Automating Baseline Profile end-to-end on CI
Sagar Viradiya on 2023-12-25
Automating Baseline Profile end-to-end on CI
Baseline profile allows you to pre-package a list of classes and methods with APK that are required during launch or in the critical user journey (Core flow of your app). Before the baseline profile, this list either had to be generated on the device by analyzing a few app launches or sourced from Play Store if other devices already figured out this list and uploaded it to Play Store. This list of classes and methods is then pre-compiled to machine code so that during app launch and critical user journey this code is ready to execute by CPU thereby making the entire flow faster.
Further reading of this blog requires context on the baseline profile and unfortunately, this is out of the scope for this blog. To start with I would recommend this talk from the Android Dev Summit to get some context on the baseline profile and then continue here.
The problem at hand
Through this blog, I want to stress upon the automation part of the baseline profile. As you make changes in the code you need to update the profile so that it can include new classes and methods required either during launch or during critical user journey.
Keeping the profile up to date is only half of the problem. You need to make sure the profile is working as expected. For that, you need to run macro-benchmark tests to verify profile is reducing launch time.
We will explore possible solutions to the above problems, so let’s get started without further ado!
Automating profile generation
With baseline profile gradle plugin you can easily update profile as this plugin does the heavy lifting of building the required test APKs, running tests on the device, and copying the generated profile to the correct directory after test completes. Due to the scope of this blog, I won’t go into details about plugin setup. You would need a test module setup and plugin setup within the test module.
Assuming your plugin setup is correct, the CI setup is fairly simple. We will focus on GitHub action as our CI platform. Converting setup for other CI platforms shouldn’t be difficult.
Here is the workflow that will update the profile on every pull request. After a successful run, the workflow should update PR with the modified profile.
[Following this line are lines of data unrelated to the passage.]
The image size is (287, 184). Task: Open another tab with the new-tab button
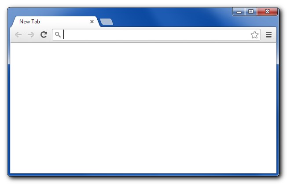[x=107, y=22]
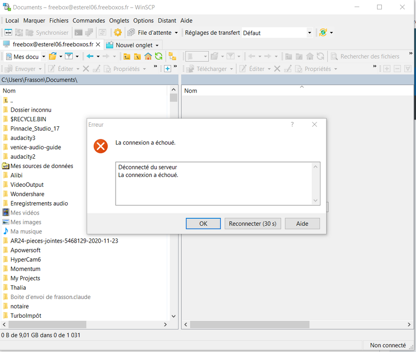Click the compare directories icon
Viewport: 416px width, 352px height.
coord(8,32)
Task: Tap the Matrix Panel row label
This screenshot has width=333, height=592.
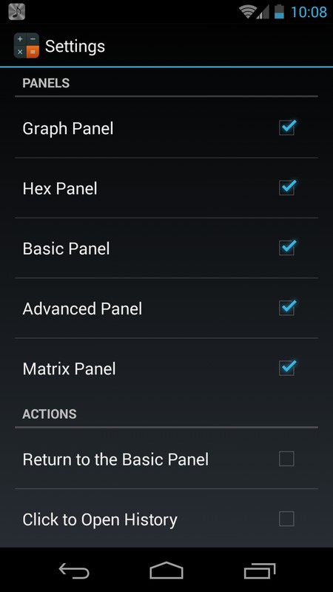Action: tap(69, 369)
name: Generate Baseline Profile on: pull_request jobs: build-benchmark-apks: name: Generate baseline profile runs-on: macos-latest timeout-minutes: 20 steps: - name: Checkout uses: actions/checkout@v3 - name: Validate Gradle Wrapper uses: gradle/wrapper-validation-action@v1 - name: Set up JDK 17 uses: actions/setup-java@v3 with: distribution: 'zulu' java-version: 17 - name: Install GMD image for baseline profile generation run: yes | "$ANDROID_HOME"/cmdline-tools/latest/bin/sdkmanager "system-images;android-33;aosp_atd;x86_64" - name: Accept Android licenses run: yes | "$ANDROID_HOME"/cmdline-tools/latest/bin/sdkmanager --licenses || true - name: Generate profile run: ./gradlew :sample:generateBaselineProfile -Pandroid.testoptions.manageddevices.emulator.gpu="swiftshader_indirect"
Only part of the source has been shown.